SOURCE INFORMATION.
<<<<
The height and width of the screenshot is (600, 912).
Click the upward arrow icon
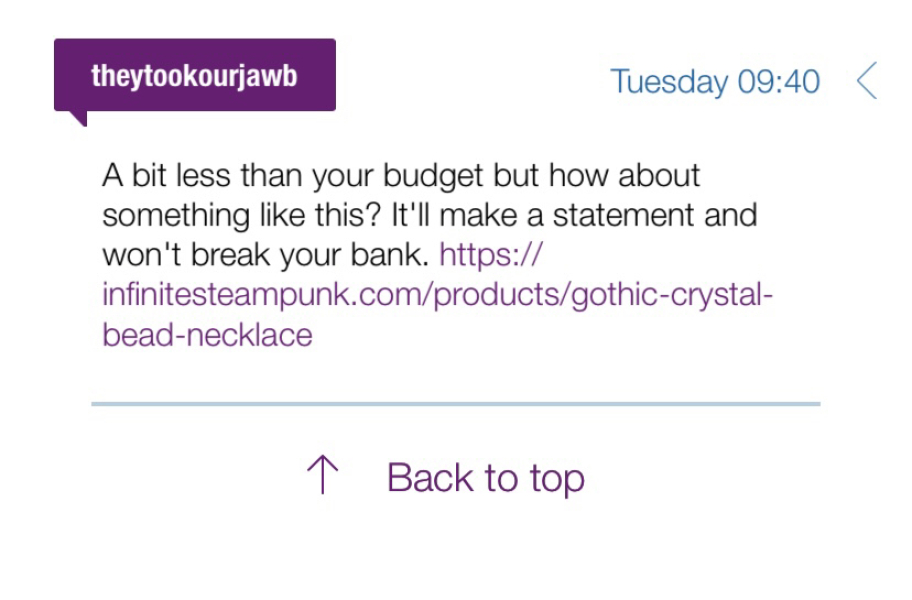[x=322, y=477]
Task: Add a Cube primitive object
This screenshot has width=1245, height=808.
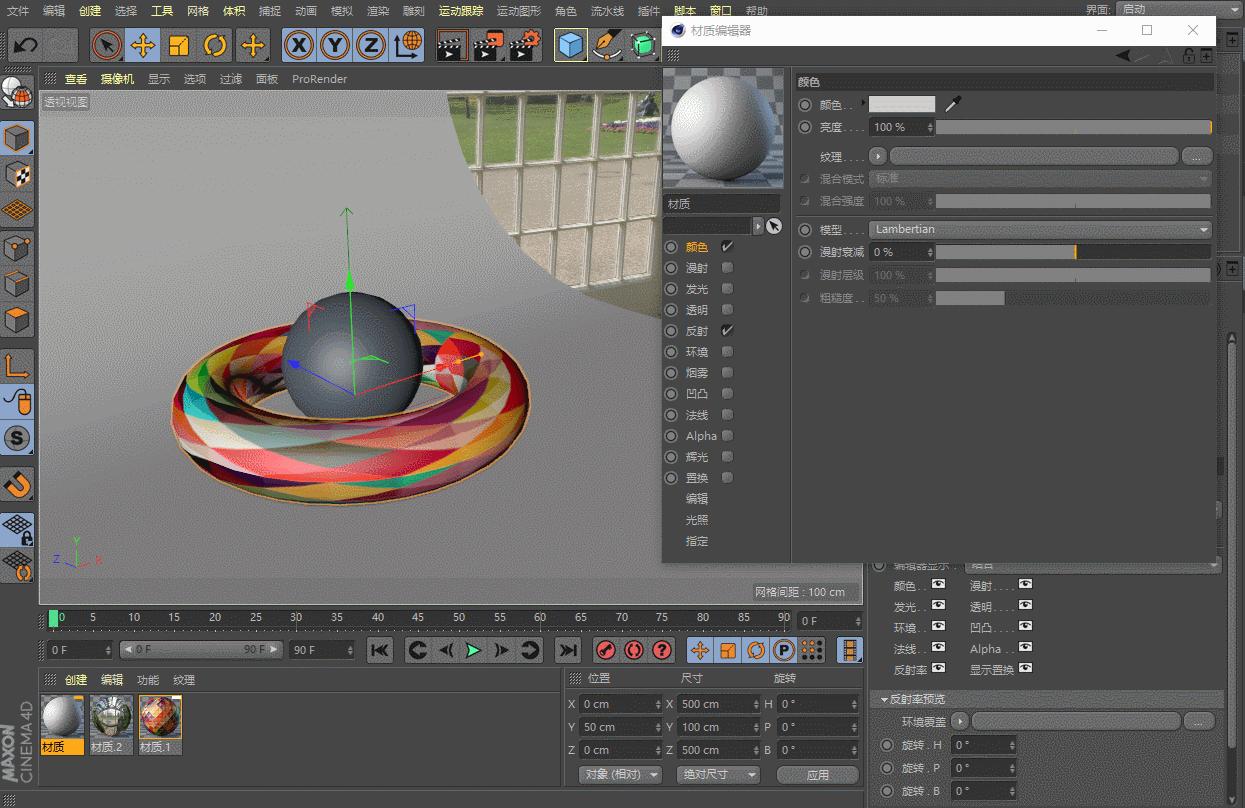Action: tap(570, 45)
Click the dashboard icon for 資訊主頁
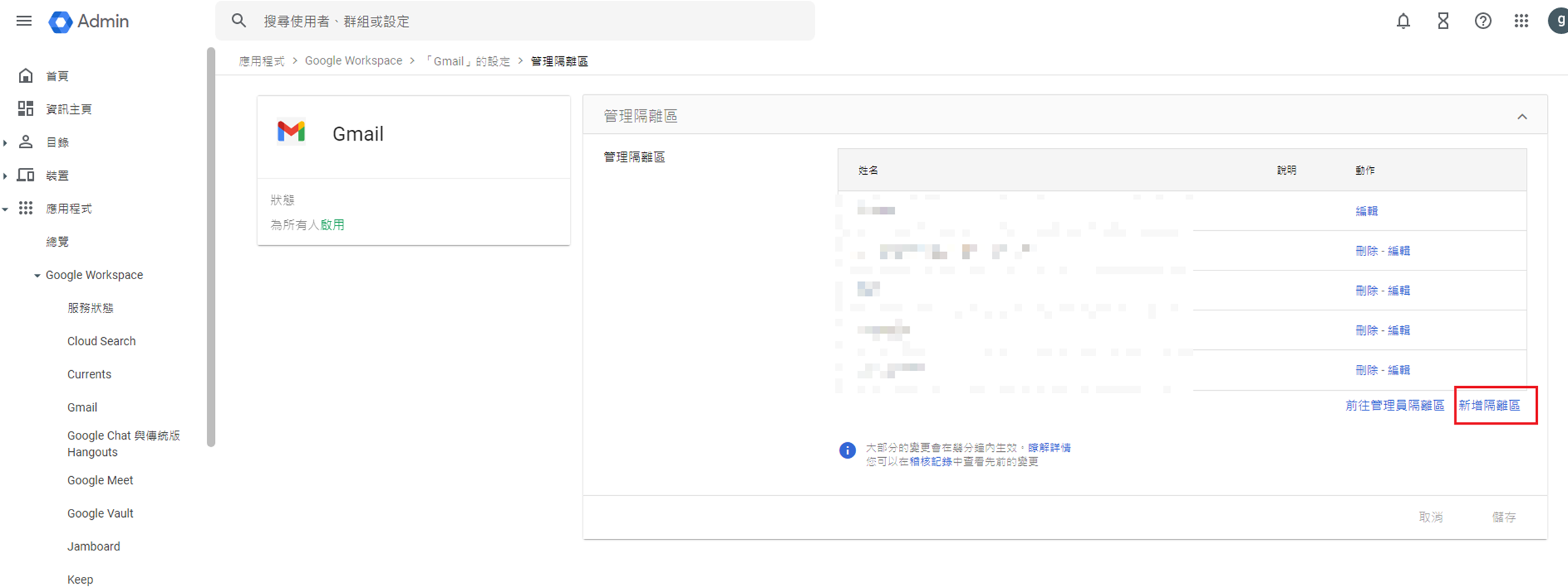The width and height of the screenshot is (1568, 587). [x=26, y=109]
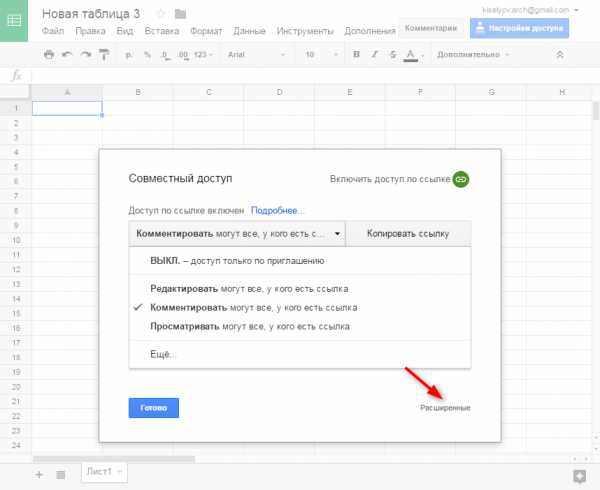This screenshot has width=600, height=490.
Task: Add a new sheet with plus icon
Action: (40, 472)
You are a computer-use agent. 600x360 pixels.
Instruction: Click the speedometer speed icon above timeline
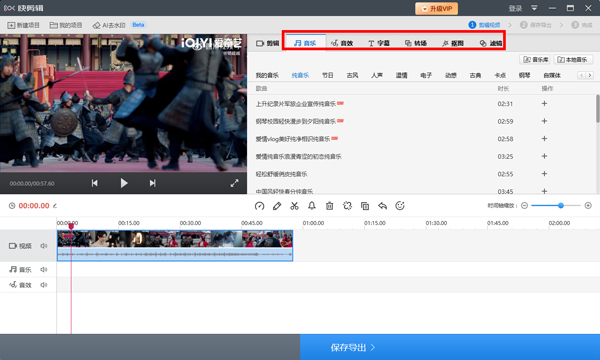[259, 206]
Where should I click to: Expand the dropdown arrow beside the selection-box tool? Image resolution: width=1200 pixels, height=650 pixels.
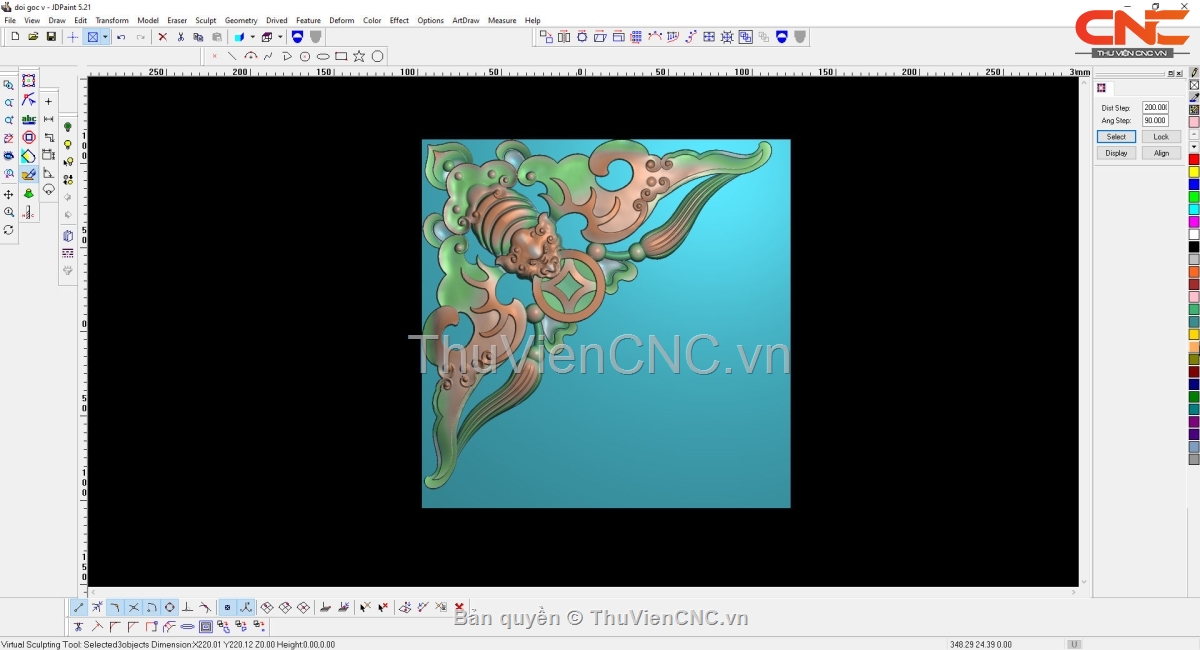click(105, 37)
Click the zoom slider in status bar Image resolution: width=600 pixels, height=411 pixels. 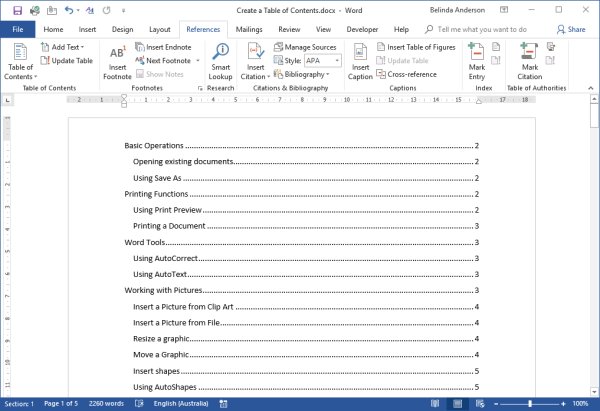click(x=529, y=403)
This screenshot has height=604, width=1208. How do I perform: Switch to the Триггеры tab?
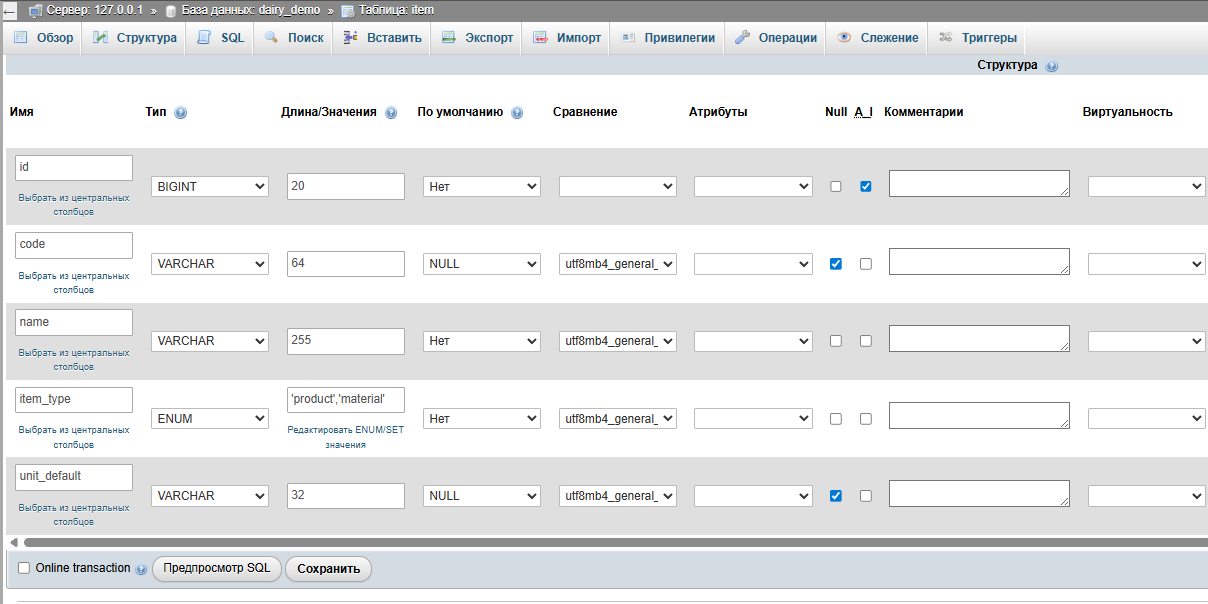pyautogui.click(x=978, y=38)

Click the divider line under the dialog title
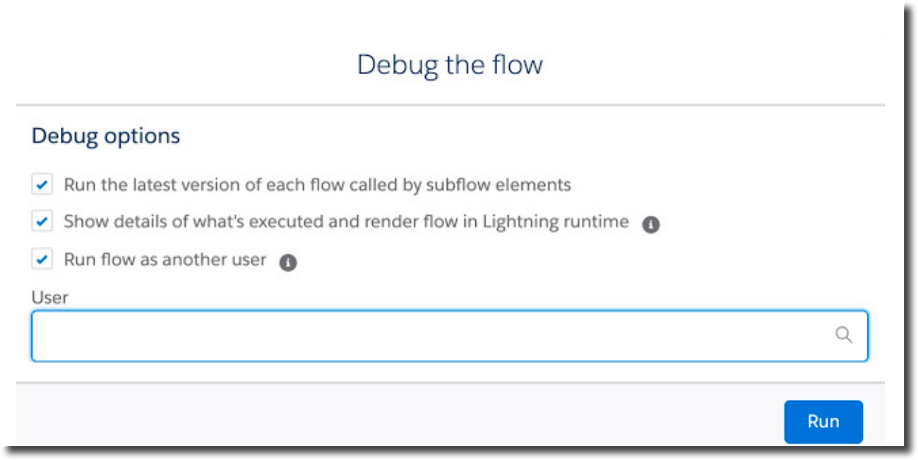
>>>>
PROBLEM REQUIREMENTS. Return, exactly and without extra lines, everything from the line with "This screenshot has height=604, width=1208." through the last line of the material above, both included. Pictures must be dropped.

SOLUTION FOR THIS TASK.
This screenshot has height=604, width=1208. How do I perform: Switch to the Триггеры tab?
pyautogui.click(x=978, y=38)

Click the divider line under the dialog title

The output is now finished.